| Assigned task |
All entries given below are to be returned word for word.

(Collected data entries)
________________________________________
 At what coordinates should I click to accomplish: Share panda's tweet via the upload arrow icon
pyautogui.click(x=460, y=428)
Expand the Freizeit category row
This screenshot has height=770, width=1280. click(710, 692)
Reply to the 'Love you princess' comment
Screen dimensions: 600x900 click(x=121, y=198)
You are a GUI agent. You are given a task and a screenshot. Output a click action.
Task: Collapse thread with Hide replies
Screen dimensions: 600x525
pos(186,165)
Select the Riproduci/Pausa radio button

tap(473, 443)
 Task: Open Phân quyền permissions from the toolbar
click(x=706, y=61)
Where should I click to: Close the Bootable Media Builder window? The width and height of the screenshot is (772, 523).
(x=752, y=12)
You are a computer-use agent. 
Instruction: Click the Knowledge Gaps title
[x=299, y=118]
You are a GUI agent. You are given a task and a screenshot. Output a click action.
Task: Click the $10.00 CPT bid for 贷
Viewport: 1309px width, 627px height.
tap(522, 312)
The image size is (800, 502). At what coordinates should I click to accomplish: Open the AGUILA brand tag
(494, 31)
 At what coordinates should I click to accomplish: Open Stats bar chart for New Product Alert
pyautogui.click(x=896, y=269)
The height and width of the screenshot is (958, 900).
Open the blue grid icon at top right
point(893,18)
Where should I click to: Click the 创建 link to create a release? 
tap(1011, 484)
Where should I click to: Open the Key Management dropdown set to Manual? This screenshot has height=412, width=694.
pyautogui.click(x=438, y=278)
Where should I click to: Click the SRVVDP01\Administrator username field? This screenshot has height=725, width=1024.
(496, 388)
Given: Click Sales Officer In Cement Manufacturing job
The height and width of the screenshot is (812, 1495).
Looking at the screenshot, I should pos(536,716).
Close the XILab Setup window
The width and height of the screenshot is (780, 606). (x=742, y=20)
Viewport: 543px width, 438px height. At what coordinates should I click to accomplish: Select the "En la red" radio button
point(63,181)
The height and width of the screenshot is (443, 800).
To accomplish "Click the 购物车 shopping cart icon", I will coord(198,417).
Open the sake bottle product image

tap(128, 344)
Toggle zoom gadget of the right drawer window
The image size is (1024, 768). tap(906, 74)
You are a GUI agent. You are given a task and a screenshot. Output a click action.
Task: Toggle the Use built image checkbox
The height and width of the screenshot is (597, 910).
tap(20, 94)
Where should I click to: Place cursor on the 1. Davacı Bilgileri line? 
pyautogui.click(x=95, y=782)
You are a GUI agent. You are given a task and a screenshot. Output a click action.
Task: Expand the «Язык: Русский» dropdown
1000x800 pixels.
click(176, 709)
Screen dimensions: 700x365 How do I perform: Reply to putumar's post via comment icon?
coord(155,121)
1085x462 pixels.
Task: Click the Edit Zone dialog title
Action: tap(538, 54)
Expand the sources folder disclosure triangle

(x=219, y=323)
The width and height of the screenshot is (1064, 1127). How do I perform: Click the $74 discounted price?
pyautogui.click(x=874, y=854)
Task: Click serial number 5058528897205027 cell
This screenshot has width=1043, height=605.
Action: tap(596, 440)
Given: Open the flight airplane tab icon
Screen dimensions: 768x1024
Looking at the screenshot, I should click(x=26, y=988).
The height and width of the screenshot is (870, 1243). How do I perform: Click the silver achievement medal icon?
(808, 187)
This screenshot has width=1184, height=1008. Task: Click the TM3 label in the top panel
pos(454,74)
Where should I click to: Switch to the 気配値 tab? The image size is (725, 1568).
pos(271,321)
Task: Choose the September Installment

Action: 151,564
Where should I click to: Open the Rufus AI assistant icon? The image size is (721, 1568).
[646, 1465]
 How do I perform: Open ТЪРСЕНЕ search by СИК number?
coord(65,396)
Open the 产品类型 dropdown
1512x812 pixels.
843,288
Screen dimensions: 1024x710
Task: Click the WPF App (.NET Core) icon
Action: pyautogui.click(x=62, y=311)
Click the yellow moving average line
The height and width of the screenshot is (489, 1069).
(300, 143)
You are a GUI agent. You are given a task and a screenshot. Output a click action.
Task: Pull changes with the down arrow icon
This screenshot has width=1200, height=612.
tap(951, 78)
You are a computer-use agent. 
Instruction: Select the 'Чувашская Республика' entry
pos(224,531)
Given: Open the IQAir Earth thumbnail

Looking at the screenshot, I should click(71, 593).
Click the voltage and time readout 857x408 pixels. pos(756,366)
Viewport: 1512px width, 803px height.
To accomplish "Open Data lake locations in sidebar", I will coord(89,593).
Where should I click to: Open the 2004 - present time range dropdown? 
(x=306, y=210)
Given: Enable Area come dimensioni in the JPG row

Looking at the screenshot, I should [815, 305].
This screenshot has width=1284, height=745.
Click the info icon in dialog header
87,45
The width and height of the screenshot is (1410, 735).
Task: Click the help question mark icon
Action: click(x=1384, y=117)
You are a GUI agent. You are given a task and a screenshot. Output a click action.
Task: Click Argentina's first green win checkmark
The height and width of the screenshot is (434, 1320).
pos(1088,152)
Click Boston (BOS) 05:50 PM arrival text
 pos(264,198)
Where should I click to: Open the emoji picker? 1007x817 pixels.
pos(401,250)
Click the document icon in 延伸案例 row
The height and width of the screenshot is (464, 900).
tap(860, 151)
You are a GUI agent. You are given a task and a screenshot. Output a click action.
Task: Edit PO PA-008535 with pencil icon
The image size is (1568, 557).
________________________________________
| Written reply |
 At what coordinates should I click to accomplish: Share panda's tweet via the upload arrow icon
pyautogui.click(x=460, y=428)
Expand the Freizeit category row
This screenshot has height=770, width=1280. click(710, 692)
Reply to the 'Love you princess' comment
Screen dimensions: 600x900 click(x=121, y=198)
You are a GUI agent. You are given a task and a screenshot. Output a click action.
Task: Collapse thread with Hide replies
Screen dimensions: 600x525
pos(186,165)
Select the Riproduci/Pausa radio button

tap(473, 443)
 Task: Open Phân quyền permissions from the toolbar
click(x=706, y=61)
Where should I click to: Close the Bootable Media Builder window? The width and height of the screenshot is (772, 523).
(x=752, y=12)
You are a computer-use agent. 
Instruction: Click the Knowledge Gaps title
[x=299, y=118]
You are a GUI agent. You are given a task and a screenshot. Output a click action.
Task: Click the $10.00 CPT bid for 贷
Viewport: 1309px width, 627px height.
tap(522, 312)
The image size is (800, 502). At what coordinates should I click to accomplish: Open the AGUILA brand tag
(494, 31)
 At what coordinates should I click to accomplish: Open Stats bar chart for New Product Alert
pyautogui.click(x=896, y=269)
The height and width of the screenshot is (958, 900).
Open the blue grid icon at top right
point(893,18)
Where should I click to: Click the 创建 link to create a release? 
tap(1011, 484)
Where should I click to: Open the Key Management dropdown set to Manual? This screenshot has height=412, width=694.
pyautogui.click(x=438, y=278)
Where should I click to: Click the SRVVDP01\Administrator username field? This screenshot has height=725, width=1024.
(496, 388)
Given: Click Sales Officer In Cement Manufacturing job
The height and width of the screenshot is (812, 1495).
Looking at the screenshot, I should pos(536,716).
Close the XILab Setup window
The width and height of the screenshot is (780, 606). (x=742, y=20)
Viewport: 543px width, 438px height. At what coordinates should I click to accomplish: Select the "En la red" radio button
point(63,181)
The height and width of the screenshot is (443, 800).
To accomplish "Click the 购物车 shopping cart icon", I will coord(198,417).
Open the sake bottle product image

tap(128, 344)
Toggle zoom gadget of the right drawer window
The image size is (1024, 768). tap(906, 74)
You are a GUI agent. You are given a task and a screenshot. Output a click action.
Task: Toggle the Use built image checkbox
The height and width of the screenshot is (597, 910).
tap(20, 94)
Where should I click to: Place cursor on the 1. Davacı Bilgileri line? 
pyautogui.click(x=95, y=782)
You are a GUI agent. You are given a task and a screenshot. Output a click action.
Task: Expand the «Язык: Русский» dropdown
1000x800 pixels.
click(176, 709)
Screen dimensions: 700x365 How do I perform: Reply to putumar's post via comment icon?
coord(155,121)
1085x462 pixels.
Task: Click the Edit Zone dialog title
Action: tap(538, 54)
Expand the sources folder disclosure triangle

(x=219, y=323)
The width and height of the screenshot is (1064, 1127). How do I perform: Click the $74 discounted price?
pyautogui.click(x=874, y=854)
Task: Click serial number 5058528897205027 cell
This screenshot has width=1043, height=605.
Action: tap(596, 440)
Given: Open the flight airplane tab icon
Screen dimensions: 768x1024
Looking at the screenshot, I should click(x=26, y=988).
The height and width of the screenshot is (870, 1243). How do I perform: Click the silver achievement medal icon?
(808, 187)
This screenshot has width=1184, height=1008. Task: Click the TM3 label in the top panel
pos(454,74)
Where should I click to: Switch to the 気配値 tab? The image size is (725, 1568).
pos(271,321)
Task: Choose the September Installment

Action: 151,564
Where should I click to: Open the Rufus AI assistant icon? The image size is (721, 1568).
[646, 1465]
 How do I perform: Open ТЪРСЕНЕ search by СИК number?
coord(65,396)
Open the 产品类型 dropdown
1512x812 pixels.
843,288
Screen dimensions: 1024x710
Task: Click the WPF App (.NET Core) icon
Action: pyautogui.click(x=62, y=311)
Click the yellow moving average line
The height and width of the screenshot is (489, 1069).
(300, 143)
You are a GUI agent. You are given a task and a screenshot. Output a click action.
Task: Pull changes with the down arrow icon
This screenshot has width=1200, height=612.
tap(951, 78)
You are a computer-use agent. 
Instruction: Select the 'Чувашская Республика' entry
pos(224,531)
Given: Open the IQAir Earth thumbnail

Looking at the screenshot, I should click(71, 593).
Click the voltage and time readout 857x408 pixels. pos(756,366)
Viewport: 1512px width, 803px height.
To accomplish "Open Data lake locations in sidebar", I will coord(89,593).
Where should I click to: Open the 2004 - present time range dropdown? 
(x=306, y=210)
Given: Enable Area come dimensioni in the JPG row

Looking at the screenshot, I should [815, 305].
This screenshot has width=1284, height=745.
Click the info icon in dialog header
87,45
The width and height of the screenshot is (1410, 735).
Task: Click the help question mark icon
Action: click(x=1384, y=117)
You are a GUI agent. You are given a task and a screenshot. Output a click action.
Task: Click Argentina's first green win checkmark
The height and width of the screenshot is (434, 1320).
pos(1088,152)
Click Boston (BOS) 05:50 PM arrival text
 pos(264,198)
Where should I click to: Open the emoji picker? 1007x817 pixels.
pos(401,250)
Click the document icon in 延伸案例 row
The height and width of the screenshot is (464, 900).
tap(860, 151)
You are a GUI agent. You are given a task and a screenshot. Output a click action.
Task: Edit PO PA-008535 with pencil icon
The image size is (1568, 557).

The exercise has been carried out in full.